* Sayfa:
***

Makale

İKİYÜZLÜLER/MÜNAFIKLAR

GİRİŞ 

Bundan önce Bakara suresinin baş tarafında müminler ve inkarcı kafirler hakkındaki bazı ayetlerin tefsiri üzerinde durduk. Aşağıdaki ayetlerde de ikiyüzlü münafıklar hakkına bilgi verilmektedir. Ayetlerin metin ve meallerine yer verdikten sonra, kısa bir tefsirin yer vereceğiz. 

AYET METİN VE MEALLERİ 

وَمِنَ النَّاسِ مَن يَقُولُ آمَنَّا بِاللّهِ وَبِالْيَوْمِ الآخِرِ وَمَا هُم بِمُؤْمِنِينَ {8} يُخَادِعُونَ اللّهَ وَالَّذِينَ آمَنُوا وَمَا يَخْدَعُونَ إِلاَّ أَنفُسَهُم وَمَا يَشْعُرُونَ {9} فِي قُلُوبِهِم مَّرَضٌ فَزَادَهُمُ اللّهُ مَرَضاً وَلَهُم عَذَابٌ أَلِيمٌ بِمَا كَانُوا يَكْذِبُونَ {10} وَإِذَا قِيلَ لَهُمْ لاَ تُفْسِدُواْ فِي الأَرْضِ قَالُواْ إِنَّمَا نَحْنُ مُصْلِحُونَ {11} أَلا إِنَّهُمْ هُمُ الْمُفْسِدُونَ وَلَـكِن لاَّ يَشْعُرُونَ {12} وَإِذَا قِيلَ لَهُمْ آمِنُواْ كَمَا آمَنَ النَّاسُ قَالُواْ أَنُؤْمِنُ كَمَا آمَنَ السُّفَهَاء أَلا إِنَّهُمْ هُمُ السُّفَهَاء وَلَـكِن لاَّ يَعْلَمُونَ {13} وَإِذَا لَقُواْ الَّذِينَ آمَنُواْ قَالُواْ آمَنَّا وَإِذَا خَلَوْاْ إِلَى شَيَاطِينِهِمْ قَالُواْ إِنَّا مَعَكْمْ إِنَّمَا نَحْنُ مُسْتَهْزِئُونَ {14} اللّهُ يَسْتَهْزِئُ بِهِمْ وَيَمُدُّهُمْ فِي طُغْيَانِهِمْ يَعْمَهُونَ {15} أُوْلَـئِكَ الَّذِينَ اشْتَرُوُاْ الضَّلاَلَةَ بِالْهُدَى فَمَا رَبِحَت تِّجَارَتُهُمْ وَمَا كَانُواْ مُهْتَدِينَ {16} مَثَلُهُمْ كَمَثَلِ الَّذِي اسْتَوْقَدَ نَاراً فَلَمَّا أَضَاءتْ مَا حَوْلَهُ ذَهَبَ اللّهُ بِنُورِهِمْ وَتَرَكَهُمْ فِي ظُلُمَاتٍ لاَّ يُبْصِرُونَ {17} صُمٌّ بُكْمٌ عُمْيٌ فَهُمْ لاَ يَرْجِعُونَ {18} أَوْ كَصَيِّبٍ مِّنَ السَّمَاءِ فِيهِ ظُلُمَاتٌ وَرَعْدٌ وَبَرْقٌ يَجْعَلُونَ أَصْابِعَهُمْ فِي آذَانِهِم مِّنَ الصَّوَاعِقِ حَذَرَ الْمَوْتِ واللّهُ مُحِيطٌ بِالْكافِرِينَ {19} يَكَادُ الْبَرْقُ يَخْطَفُ أَبْصَارَهُمْ كُلَّمَا أَضَاء لَهُم مَّشَوْاْ فِيهِ وَإِذَا أَظْلَمَ عَلَيْهِمْ قَامُواْ وَلَوْ شَاء اللّهُ لَذَهَبَ بِسَمْعِهِمْ وَأَبْصَارِهِمْ إِنَّ اللَّه عَلَى كُلِّ شَيْءٍ قَدِيرٌ {20} 

8 – İnsanlardan, inanmadıkları halde, “Biz Allah’a ve ahiret gününe iman ettik” diyenler de vardır.

***

* Veri Kesiti:
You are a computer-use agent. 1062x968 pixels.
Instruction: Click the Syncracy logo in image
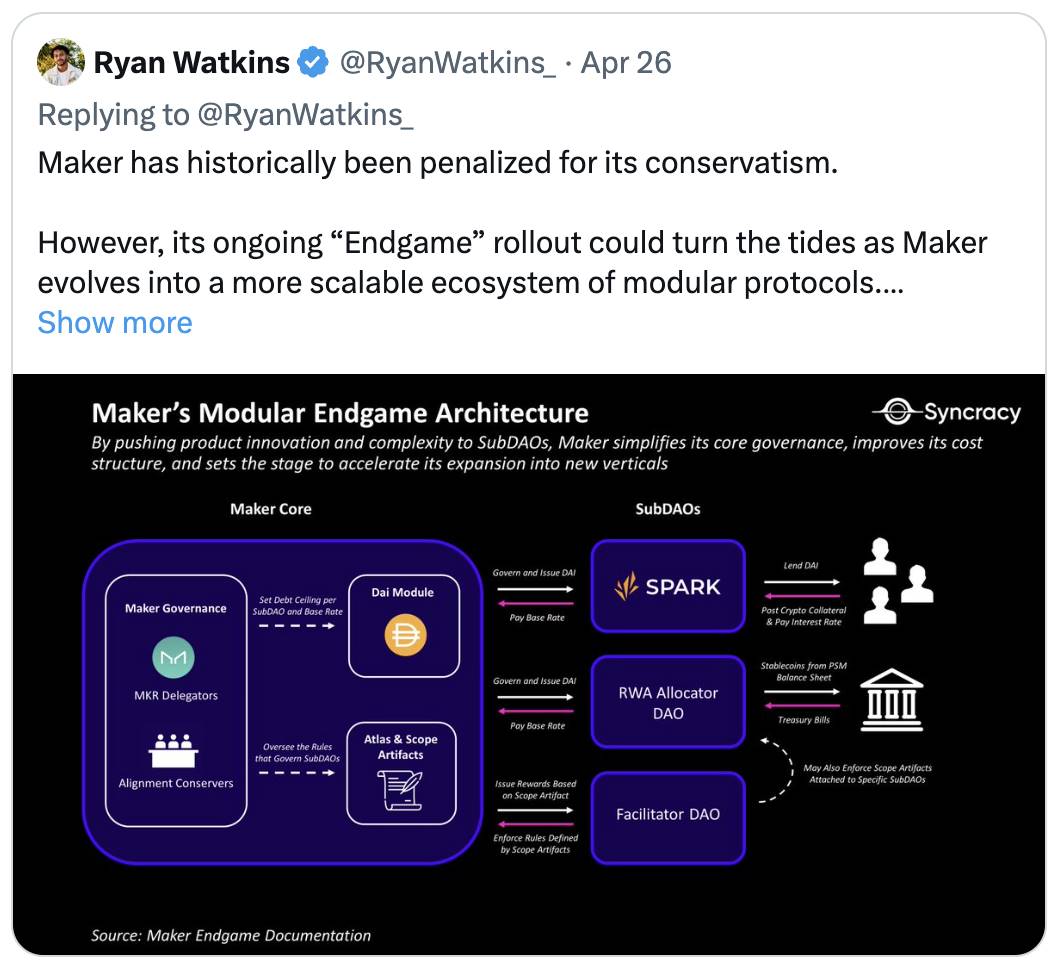click(x=946, y=412)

***

* Alıştırma Görevleri:
(1) Aşağıdaki ifadeler münafıklarla ilgili makaleyle uyuşuyor mu? (a) Makalede, daha önce Bakara suresinin baş tarafındaki bazı ayetlerin tefsiri üzerinde durulduğu belirtilir. (b) Makaleye göre kısa tefsir, ayetlerin metin ve meallerinden önce verilecektir. (c) 8. ayetin mealine göre, inanmadıkları halde iman ettiklerini söyleyen insanlar vardır. Her biri için evet ya da hayır deyin ve makaleden belirleyici sözleri aynen alıntılayın.
(2) Münafıklarla ilgili makaleyi kaldığı yerden sürdürün.
Bu malzeme başka bir kaynaktan alınmıştır.

* Görevlerin Yanıtları:
(1)
(a) Evet: "Bundan önce Bakara suresinin baş tarafında müminler ve inkarcı kafirler hakkındaki bazı ayetlerin tefsiri üzerinde durduk."
(b) Hayır: "Ayetlerin metin ve meallerine yer verdikten sonra, kısa bir tefsirin yer vereceğiz."
(c) Evet: "İnsanlardan, inanmadıkları halde, “Biz Allah’a ve ahiret gününe iman ettik” diyenler de vardır."

(2)
9 – Güya onlar, Allah’ı ve inananları aldatıyorlar. Oysa onlar, yalnızca kendilerini aldatıyorlar ve yaptıklarının farkında değildirler.  

10 – Onların kalplerinde hastalık vardır. Allah da onların hastalıklarını arttırmıştır. Yalan söyledikleri için, onlar için acı bir azap vardır.  

11 – Onlara, “Yeryüzünde fesat çıkarmayın” denildiği zaman, “Biz, sadece ıslah edicileriz” derler.  

12 – İyi bilin ki, onlar asıl fesatçılardır. Fakat yaptıklarının farkında değildirler.  

13 – Onlara, “Siz de insanların iman ettiği gibi iman edin” denildiğinde, “Akılsız insanların iman ettiği gibi mi iman edelim?” derler. İyi bilin ki, gerçekten akılsız olanlar, kendileridir; fakat bilmezler.  

14 – Onlar, iman edenlerle karşılaştıkları zaman, “İman ettik” derler. İçlerindeki iblislerle yalnız kalınca da, “Şüphesiz, biz sizinle beraberiz. Kesin olarak biz, onlarla eğleniyoruz” derler.  

15 – Aslında Allah, onları, taşkınlıkları içinde bocalar bir durumda bırakmak sureti ile onlarla eğleniyor.” 

16 – İşte onlar, hidayete karşılık sapıklığı satın almış olanlardır. Fakat onların bu alışverişleri kazanç getirmediği gibi, karın yolunu da bulamamışlardır. 

17 – Onların durumu, ateş yakmak isteyen kimsenin durumuna benzer. Ateş çevresini aydınlattığı zaman, Allah onların aydınlığını giderir ve onları, göremez bir halde karanlıklar içinde bırakıverir.   

18 – Onlar sağırdırlar, dilsizdirler, kördürler. Bundan dolayı onlar, geri dönmezler.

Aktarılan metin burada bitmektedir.